Maintenant que tous les gens de confiance sont autour de moi, je les laisse un moment, pour aller m'habiller correctement. J'ai d'ailleurs un créateur japonais, un bon ami à moi, qui voulait que j'essayer sa prochaine collection, alors il m'a envoyé plusieurs costumes... :jmekiffe: Bref, je me fais tout beau tout propre, pendant que mes invités attendent dans mon bureau.
Quand je reviens, mon portable sonne.
C'est Yvonne. Elle me prévient qu'il y a le feu au Père-Lachaise, et que le Prince a été aperçu il y a peu dans le quartier.
Je mets au courant l'assistance, et nous partons aussitôt. Deux limousines nous attendent dehors, prêtes à démarrer.
Heureusement que j'ai pris le temps de m'habiller, je n'allais pas sortir en bras de chemises !
Deux heures du matin. Léger traffic dans Paris, que nos limousines transpercent rapidement, précédées par quelques motards de la gendarmerie. J'ordonne à ces derniers de se disperser avant notre arrivée en vue du cimetière. Il ne faudrait pas qu'ils assistent à ce qui va suivre.
De grandes flammes ont pris dans les arbres du Père-Lachaise. Branle-bas de combat chez les pompiers : il faut sauver les morts !
On entend déjà les sirènes des camions, au loin. Nous allons avoir peu de temps pour régler tout ça, et protéger le vernis de la Mascarade.
Du reste, tout va très vite.
Morgane est déjà sur les lieux. Elle ressort en courant du cimetière, peu avant que nous voyions le Prince sauter par dessus un mur, et sortir en hurlant, en proie à la frénésie ! Il a les vêtements en lambeaux, la peau roussie, il a sérieusement morflé !
- A tous les coups, encore des jeunes qui pratiquaient un jeu de rôle sataniste ! :roll: lance Graziella.
Ca ne va pas être facile de le calmer, le Sire Villon ! Graziella lance plusieurs tentacules d'ombres, qui peinent à contenir la folie furieuse du Prince. Soudain, venues des abysses, d'autres monstrueux tentacules surgissent, plus que Graziella n'a jamais su en invoquer. En retrait, Sire Montaigu a parachevé le travail... Le Prince est provisoirement contenu. J'arrive avec le premier bout de bois potable, et je pieute vigoureusement le Prince, juste avant que Morgane n'arrive avec une bonne branche, et ne calme pour de bon Sire Villon.

· · · · ·

* Consigne
Pouvez-vous prolonger le récit de l'incendie du Père-Lachaise à partir de l'endroit où il s'arrête ? Les lignes plus bas n'ont aucun lien avec le récit.

* Données brutes
· · · · ·

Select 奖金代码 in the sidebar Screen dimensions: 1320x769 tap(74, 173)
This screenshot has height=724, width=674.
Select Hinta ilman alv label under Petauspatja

· · · · ·

* Résultat
François Loren est parti neutraliser un témoin gênant. Sire Merlin calme le Prince, nous l'embarquons dans la limousine. Je demande à tout le monde de rentrer au Louvre et de m'attendre. J'ai deux mots à dire à Morgane, juste le temps d'une promenade dans le Père-Lachaise. Les pompiers sont déjà là, et ont commencé à sortir leurs lances.
Les grands jets d'eau surgissent, pour combattre les grandes flammes, et au milieu de ce double déluge, Morgane et moi entrons dans le cimetière.
Le combat qui s'est déroulé a dû être particulièrement. D'après ce que me dit Morgane, le Prince se battait avec un adversaire particulièrement coriace, qui allait avoir le dessus sur lui. Elle est alors intervenu en faisant brûler cet ennemi, jusqu'à le consumer complétement ! Le Prince a été pris de panique, déjà épuisé par son combat, et s'est enfui à temps.
Les pompiers vont bientôt arriver. Les flammes sont étouffées.
- Vous avez vu la figure de l'agresseur du Prince, Morgane ?
- Oui je crois bien, voyons j'étais loin mais...
Je fixe Morgane dans les yeux, j'efface sa mémoire rapidement.
- ... ah non, je n'arrive pas à retenir un trait de son visage. Il faisait vraiment sombre, et il se déplaçait vite...
Voilà qui me laisse un peu de répit.
Je me précipite sur les lieux de l'affrontement : à voir les pierres tombales cassées, la terre retournée, un mausolée fracassé, le combat a dû être sauvage ! Entre des Caïnites aussi vieux, ça se conçoit !
Et ce que je craignais c'est bien produit ! Ah, mon Sire, j'aurais voulu vous retrouver en entier, et voilà que je n'ai devant moi qu'un tapis de cendre, éparpillé dans la nuit !... Malédiction ! Morgane ne pouvait pas savoir ! :x Si j'étais arrivé quelques minutes plus tôt, je l'aurai empêchée...
Puisqu'on est dans la profanation, je prends une urne, la vide de ses cendres, et ramasse rapidement autant de cendres de vous qu'il m'est possible, Sire.
Un tapis de cendres ! Quelle dérision ! quelle cruelle dérision ! Moi Régent, et vous poussière ! Le monde est à l'envers, tandis que jaillissent ces flammes et ces grands jets d'eau !
Nous quittons en vitesse le cimetière, avant que tous les morts ne nous sautent à la gorge, et nous entraînent avec eux dans leur demeure ! Nous restons pour le moment à la surface, entre vie et mort !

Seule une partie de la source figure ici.